→ **OBJECTIVE 1**: Find each line in the listing that contains the string "width", and copy those lines.

→ **PASSAGE SHOWN**:
— start —

These posts both focus on the difference between two ways that a higher-level optimizer (evolution, gradient descent) can train an intelligence: instincts vs. planning. Probably the distinction is messier in real life, and there are lots of different sub-levels. But both posts share this idea of drives getting implemented at different levels of consequentialism.

How does this relate to willpower?

It sure feels like one could tell a story where “I” “am” “the planning module” of my mind. I come up with kind-of-consequentialist, long-term plans for achieving goals represented at a high level of abstraction. Then I fight against various instincts represented at lower levels of abstraction. The winner depends on a combination of hard-coded rules, and on which of us (the planning module vs. the lower-level instincts) have been better at getting reinforced in the past.

I don’t know how true this story is. “I am the planning module” seems not exactly the same as “I am the global workspace” or “I am a sampling from a probability distribution coherent enough to create working memory out of” (though it doesn’t really contradict those, either). Maybe the “I” of willpower/agency isn’t exactly the same as the “I” of conscious access? After all, the I of conscious access can clearly feel the desire to enact instinctual drives (eg binge on Doritos), even if the I of agency is trying to exert willpower to avoid doing it. But this generally fits my current best guess at how willpower works.

One corollary of this model is that future AIs may suffer weakness of will, the same as humans. Suppose an AI is trained on some task through gradient descent. It first learns the equivalent of “intuitive”/”instinctual” hacks and “reflexes” for doing the task. Later (if the mesa-optimizer literature is right), some of these combine/evolve into a genuine “consequentialist” “agent” or planning module, which is “superimposed upon” the original instincts. But the planning module will start out less effective than the original instincts at most things, and the overall mind design will have to come up with a policy for when to use the instincts vs. the planning module. At the beginning, this will be heavily weighted in favor of the instincts. Later, as the planning module gets better, with enough training it should learn to favor the planning module more. But lots of things happen with “enough” training, and real AIs could potentially still have situations where their agentic parts defer to their instinctual parts.

Many stories of AI risk focus on how single-minded AIs are: how they can focus literally every action on the exact right course to achieve some predetermined goal. Such single-minded AIs are theoretically possible, and we’ll probably get them eventually. But before that, we might get AIs that have weakness of will, just like we do.

— end —

→ **DATASET ROWS**:
— start —

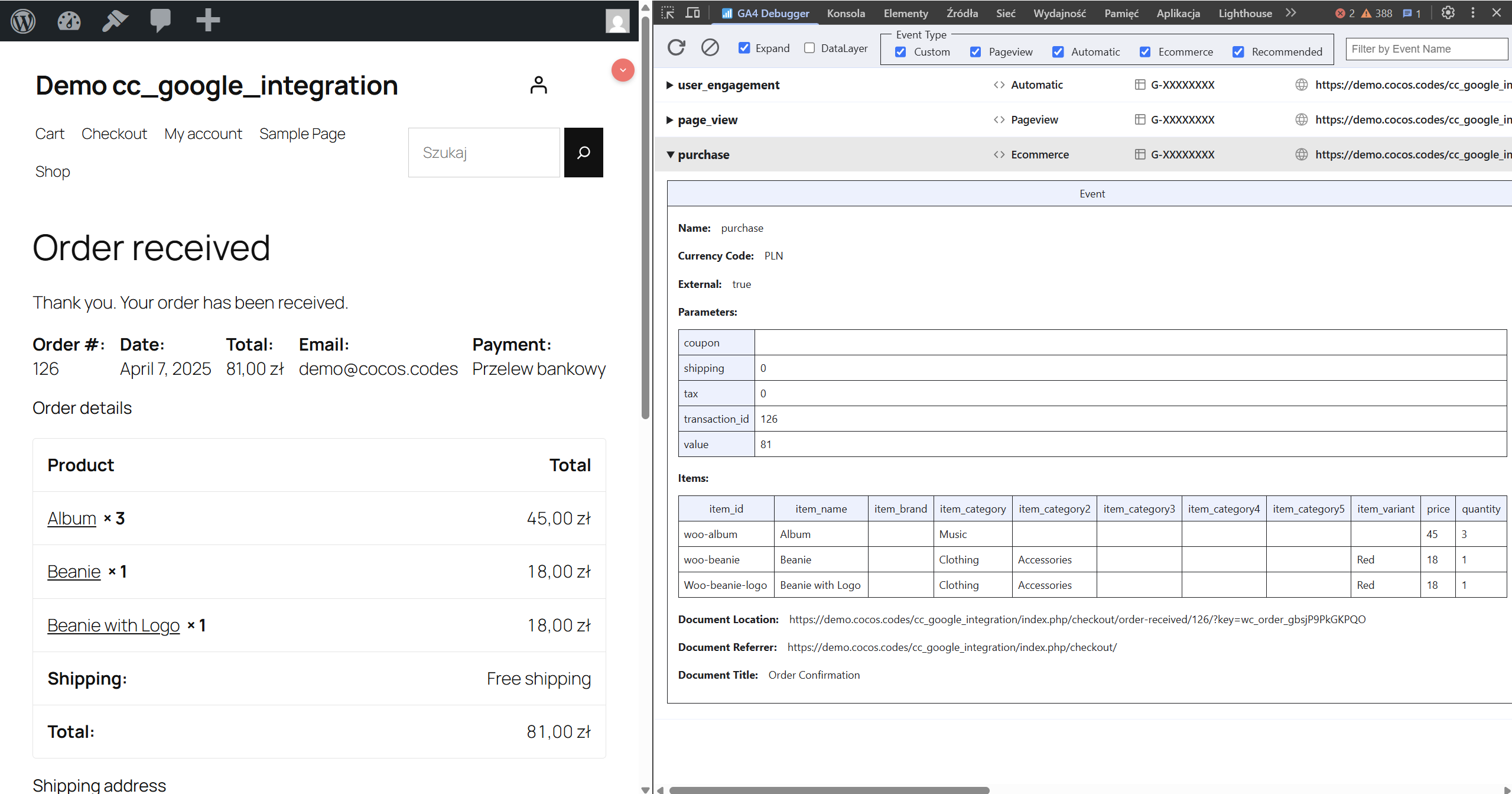The image size is (1512, 794).
Task: Collapse the purchase event row
Action: (x=670, y=155)
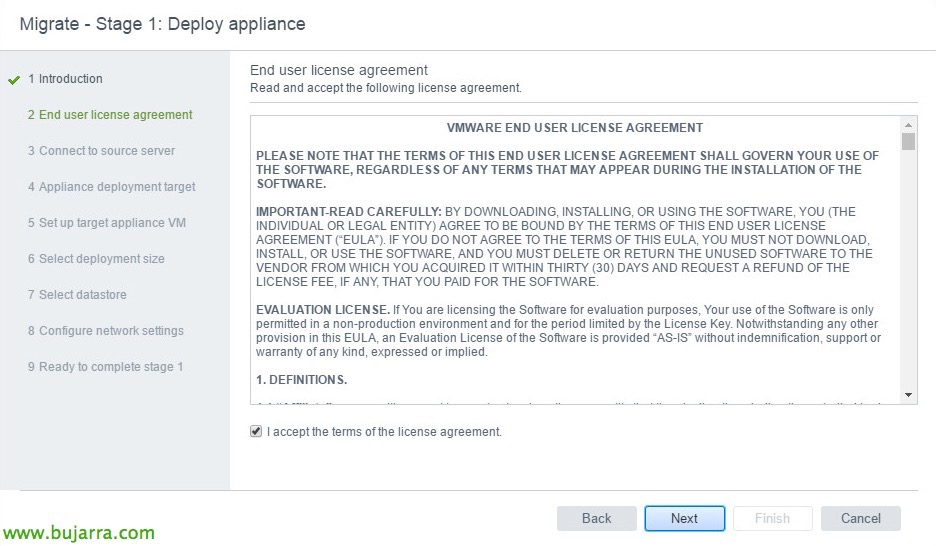
Task: Click the VMware End User License Agreement heading
Action: [575, 128]
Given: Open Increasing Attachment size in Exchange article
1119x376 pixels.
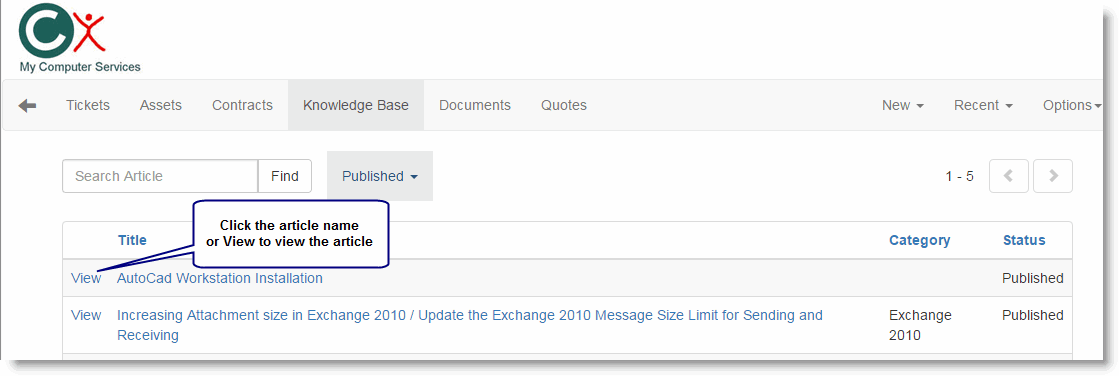Looking at the screenshot, I should coord(470,325).
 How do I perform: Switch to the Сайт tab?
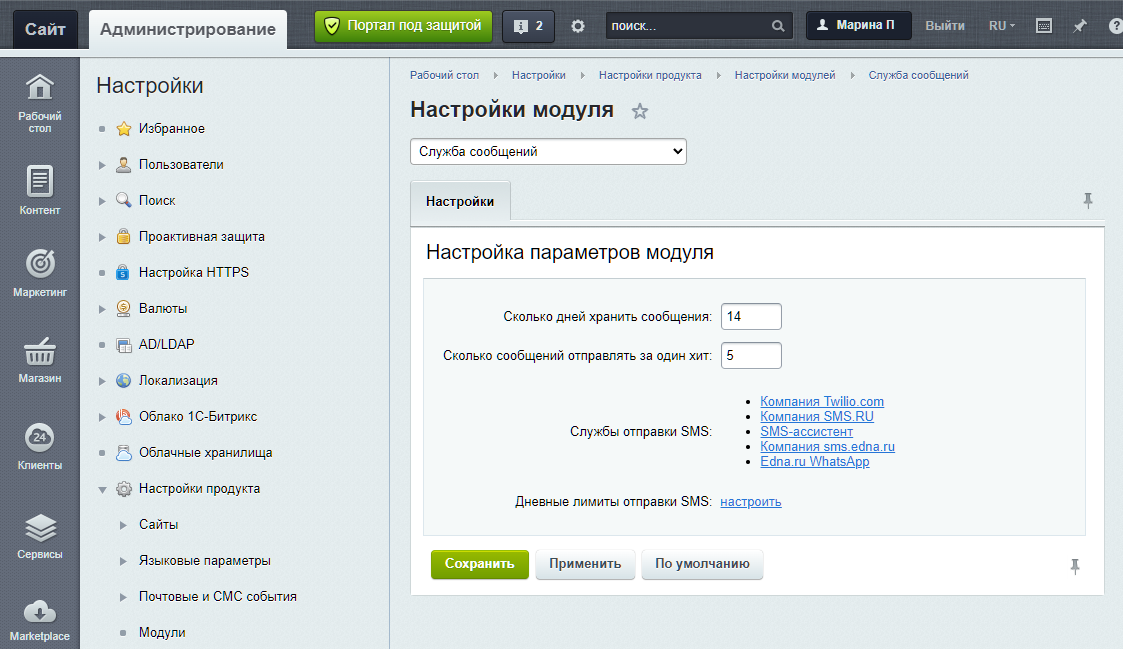click(x=45, y=29)
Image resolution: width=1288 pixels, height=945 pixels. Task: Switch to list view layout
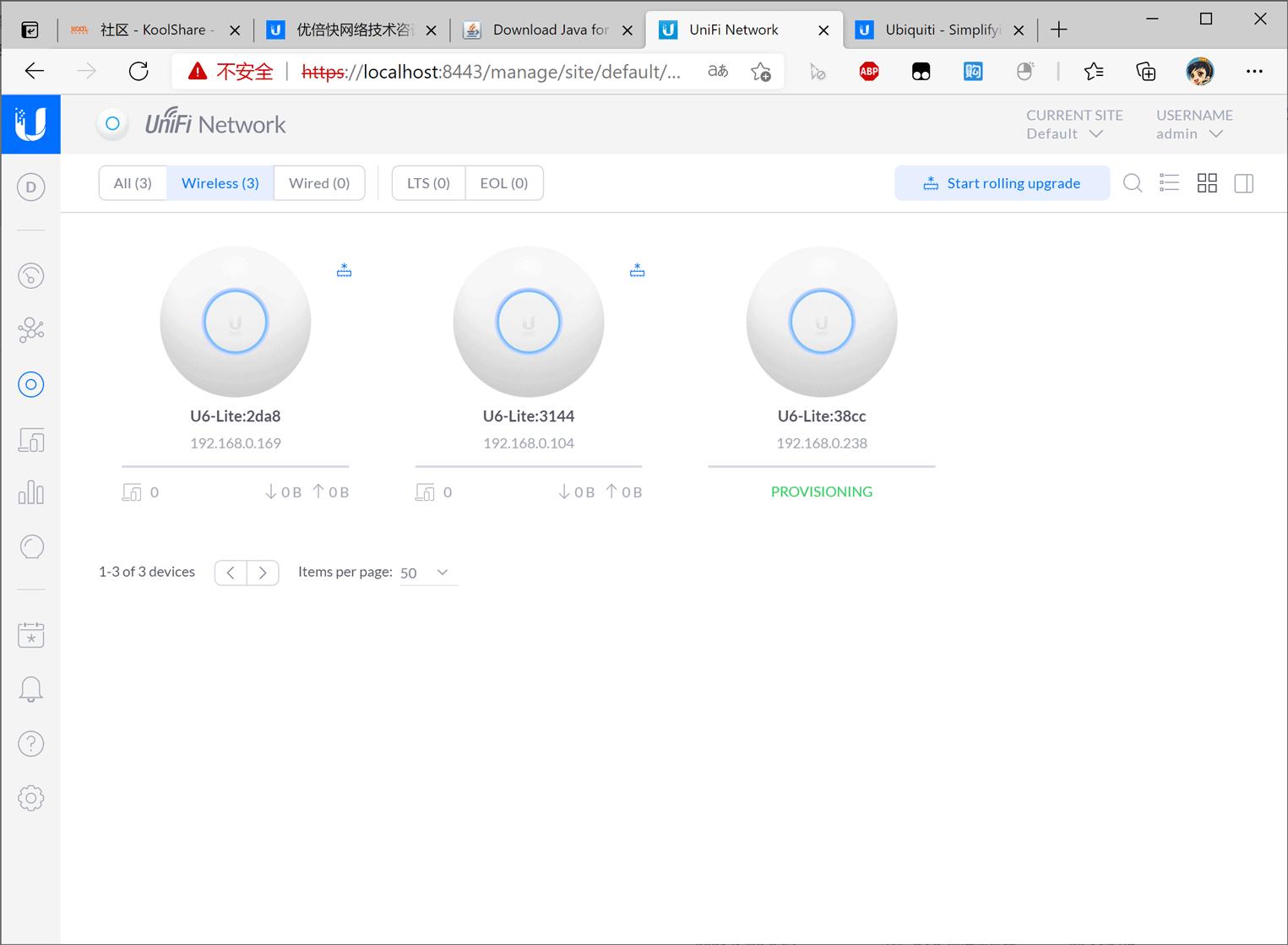point(1169,182)
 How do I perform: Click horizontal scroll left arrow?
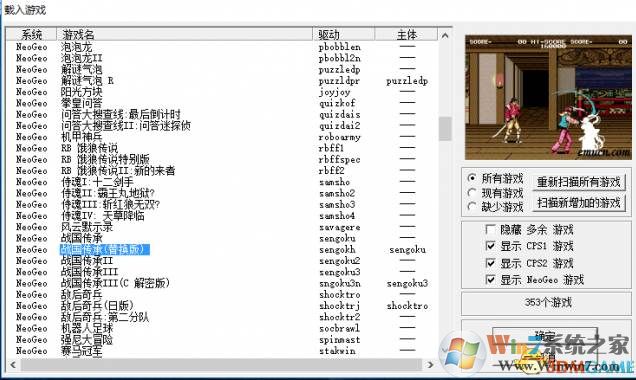tap(13, 365)
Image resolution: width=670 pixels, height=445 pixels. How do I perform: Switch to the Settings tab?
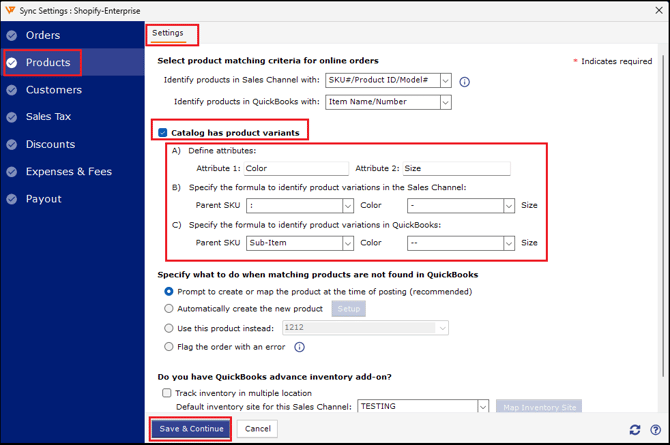click(168, 33)
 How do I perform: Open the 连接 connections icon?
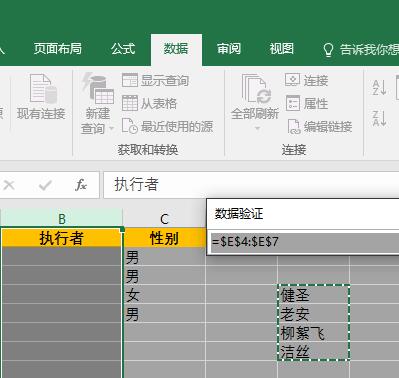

— end —

→ **OBJECTIVE 2**: In the passage about willpower, how does the planning module compare with the original instincts when it first emerges?

→ **OUTPUT 1**:
Image resolution: width=1288 pixels, height=945 pixels. Task: Switch to list view layout
Image resolution: width=670 pixels, height=445 pixels. How do I perform: Switch to the Settings tab?

→ **OUTPUT 2**: It starts out less effective than the original instincts at most things.